**SELECTED EXCERPT:**
- - - -
As President Trump delivered his inaugural address in 2017, a slight woman with feathered gray hair sat listening, bundled in a hooded white parka in a fenced-off V.I.P. section. Her name was Rosemary T. Vrablic. She was a managing director at Deutsche Bank and one of the reasons Mr. Trump had just taken the oath of office.

It was a moment of celebration — and a moment of worry for Ms. Vrablic’s employer.

Mr. Trump and Deutsche Bank were deeply entwined, their symbiotic bond born of necessity and ambition on both sides: a real estate mogul made toxic by polarizing rhetoric and a pattern of defaults, and a bank with intractable financial problems and a history of misconduct.


Rosemary T. Vrablic, circled at top right, helped steer more than $300 million in loans to Donald J. Trump in the years before he was elected president. Daniel Acker/Bloomberg

The relationship had paid off. Mr. Trump used loans from Deutsche Bank to finance skyscrapers and other high-end properties, and repeatedly cited his relationship with the bank to deflect political attacks on his business acumen. Deutsche Bank used Mr. Trump’s projects to build its investment-banking business, reaped fees from the assets he put in its custody and leveraged his celebrity to lure clients.

Then Mr. Trump won the 2016 election, and the German bank shifted into damage-control mode, bracing for an onslaught of public scrutiny, according to several people involved in the internal response.

In the weeks before Ms. Vrablic attended his swearing-in, the bank commissioned reports to figure out how it had gotten in so deep with Mr. Trump. It issued an unusual edict to its Wall Street employees: Do not publicly utter the word “Trump.”

More than two years later, Mr. Trump’s financial ties with Deutsche Bank are the subject of investigations by two congressional committees and the New York attorney general. Investigators hope to use Deutsche Bank as a window into Mr. Trump’s personal and business finances.

Deutsche Bank officials have quietly argued to regulators, lawmakers and journalists that Mr. Trump was not a priority for the bank or its senior leaders and that the lending was the work of a single, obscure division. But interviews with more than 20 current and former Deutsche Bank executives and board members, most of them with direct knowledge of the Trump relationship, contradict the bank’s narrative.

Over nearly two decades, Deutsche Bank’s leaders repeatedly saw red flags surrounding Mr. Trump. There was a disastrous bond sale, a promised loan that relied on a banker’s forged signature, wild exaggerations of Mr. Trump’s wealth, even a claim of an act of God.
- - - -
**GIVEN INFORMATION:**
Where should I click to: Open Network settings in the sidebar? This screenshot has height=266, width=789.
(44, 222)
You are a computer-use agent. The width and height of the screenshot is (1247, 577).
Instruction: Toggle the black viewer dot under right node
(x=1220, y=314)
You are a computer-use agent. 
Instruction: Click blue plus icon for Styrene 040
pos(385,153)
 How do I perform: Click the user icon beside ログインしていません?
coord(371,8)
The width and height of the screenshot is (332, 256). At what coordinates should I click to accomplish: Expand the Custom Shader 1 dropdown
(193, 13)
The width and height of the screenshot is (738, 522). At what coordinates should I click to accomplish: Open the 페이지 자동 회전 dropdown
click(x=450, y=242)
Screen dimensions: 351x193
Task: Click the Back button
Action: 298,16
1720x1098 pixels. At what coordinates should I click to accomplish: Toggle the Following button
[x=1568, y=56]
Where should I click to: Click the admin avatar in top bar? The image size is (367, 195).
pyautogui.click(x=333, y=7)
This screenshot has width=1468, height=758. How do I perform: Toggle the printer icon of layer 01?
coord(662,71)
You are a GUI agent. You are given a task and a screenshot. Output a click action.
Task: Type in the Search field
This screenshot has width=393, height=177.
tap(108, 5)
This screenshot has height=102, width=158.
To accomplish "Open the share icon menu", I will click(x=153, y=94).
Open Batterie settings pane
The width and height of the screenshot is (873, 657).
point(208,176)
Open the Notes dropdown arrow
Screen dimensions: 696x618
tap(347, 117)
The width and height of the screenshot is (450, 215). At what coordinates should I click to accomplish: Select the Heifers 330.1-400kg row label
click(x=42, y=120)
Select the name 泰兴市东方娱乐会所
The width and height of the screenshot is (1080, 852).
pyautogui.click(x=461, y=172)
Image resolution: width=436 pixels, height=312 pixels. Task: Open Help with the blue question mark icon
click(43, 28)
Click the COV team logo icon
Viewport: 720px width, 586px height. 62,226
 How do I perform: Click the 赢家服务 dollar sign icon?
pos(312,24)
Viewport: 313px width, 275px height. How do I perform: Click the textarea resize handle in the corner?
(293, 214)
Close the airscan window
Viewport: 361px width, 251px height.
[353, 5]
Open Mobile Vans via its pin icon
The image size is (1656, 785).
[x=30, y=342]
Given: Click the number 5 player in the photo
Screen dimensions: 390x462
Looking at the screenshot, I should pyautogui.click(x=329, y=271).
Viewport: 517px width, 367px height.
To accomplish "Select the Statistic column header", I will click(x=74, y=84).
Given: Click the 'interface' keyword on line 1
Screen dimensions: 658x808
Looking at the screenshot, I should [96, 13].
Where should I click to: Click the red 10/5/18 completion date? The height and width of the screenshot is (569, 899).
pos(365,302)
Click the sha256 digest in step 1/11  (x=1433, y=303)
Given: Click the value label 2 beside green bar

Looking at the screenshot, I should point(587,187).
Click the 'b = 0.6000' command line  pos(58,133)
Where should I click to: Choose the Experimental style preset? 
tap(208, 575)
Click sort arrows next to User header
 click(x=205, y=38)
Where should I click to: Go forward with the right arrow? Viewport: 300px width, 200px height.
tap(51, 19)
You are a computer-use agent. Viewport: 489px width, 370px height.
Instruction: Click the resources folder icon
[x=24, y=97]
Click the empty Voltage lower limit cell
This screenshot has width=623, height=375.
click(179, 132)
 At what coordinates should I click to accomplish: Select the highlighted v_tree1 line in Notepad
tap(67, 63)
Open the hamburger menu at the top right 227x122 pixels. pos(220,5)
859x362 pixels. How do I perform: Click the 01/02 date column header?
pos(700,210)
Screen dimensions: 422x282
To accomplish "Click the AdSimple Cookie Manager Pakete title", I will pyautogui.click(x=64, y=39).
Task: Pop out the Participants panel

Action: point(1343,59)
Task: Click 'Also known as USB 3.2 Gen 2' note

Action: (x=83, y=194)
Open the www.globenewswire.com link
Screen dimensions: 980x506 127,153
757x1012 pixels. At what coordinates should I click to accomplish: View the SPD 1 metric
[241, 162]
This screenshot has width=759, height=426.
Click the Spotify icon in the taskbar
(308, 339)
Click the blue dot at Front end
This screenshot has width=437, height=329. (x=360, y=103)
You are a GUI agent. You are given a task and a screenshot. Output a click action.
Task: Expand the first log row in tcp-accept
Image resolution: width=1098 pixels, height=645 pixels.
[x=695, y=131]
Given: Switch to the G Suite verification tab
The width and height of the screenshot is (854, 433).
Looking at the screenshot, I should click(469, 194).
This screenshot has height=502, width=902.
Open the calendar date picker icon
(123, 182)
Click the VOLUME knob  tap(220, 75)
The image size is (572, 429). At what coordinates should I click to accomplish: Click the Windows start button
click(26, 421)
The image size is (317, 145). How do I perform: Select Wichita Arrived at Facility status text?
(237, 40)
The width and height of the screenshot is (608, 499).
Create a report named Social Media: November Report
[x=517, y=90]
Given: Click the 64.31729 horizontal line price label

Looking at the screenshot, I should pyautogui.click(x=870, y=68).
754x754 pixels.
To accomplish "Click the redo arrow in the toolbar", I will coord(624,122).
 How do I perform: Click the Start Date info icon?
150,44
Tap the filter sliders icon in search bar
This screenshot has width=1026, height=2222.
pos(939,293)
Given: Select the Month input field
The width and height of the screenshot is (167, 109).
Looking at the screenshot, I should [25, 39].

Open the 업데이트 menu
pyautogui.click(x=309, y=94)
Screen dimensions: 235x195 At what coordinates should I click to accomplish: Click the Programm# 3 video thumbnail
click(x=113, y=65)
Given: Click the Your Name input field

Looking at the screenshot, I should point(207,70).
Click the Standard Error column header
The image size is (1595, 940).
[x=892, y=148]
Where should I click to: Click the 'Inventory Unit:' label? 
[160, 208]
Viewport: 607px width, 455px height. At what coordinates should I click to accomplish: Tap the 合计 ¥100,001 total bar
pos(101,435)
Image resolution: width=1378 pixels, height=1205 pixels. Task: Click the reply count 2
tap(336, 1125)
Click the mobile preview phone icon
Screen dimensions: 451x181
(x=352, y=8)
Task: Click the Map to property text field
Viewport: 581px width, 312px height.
- - - -
**REQUIREMENT:**
Rewrite the Deutsche Bank excerpt from "Then Mr. Trump" to "and business finances.", changing "commissioned" to "ordered".

**RESPONSE:**
Then Mr. Trump won the 2016 election, and the German bank shifted into damage-control mode, bracing for an onslaught of public scrutiny, according to several people involved in the internal response.

In the weeks before Ms. Vrablic attended his swearing-in, the bank ordered reports to figure out how it had gotten in so deep with Mr. Trump. It issued an unusual edict to its Wall Street employees: Do not publicly utter the word “Trump.”

More than two years later, Mr. Trump’s financial ties with Deutsche Bank are the subject of investigations by two congressional committees and the New York attorney general. Investigators hope to use Deutsche Bank as a window into Mr. Trump’s personal and business finances.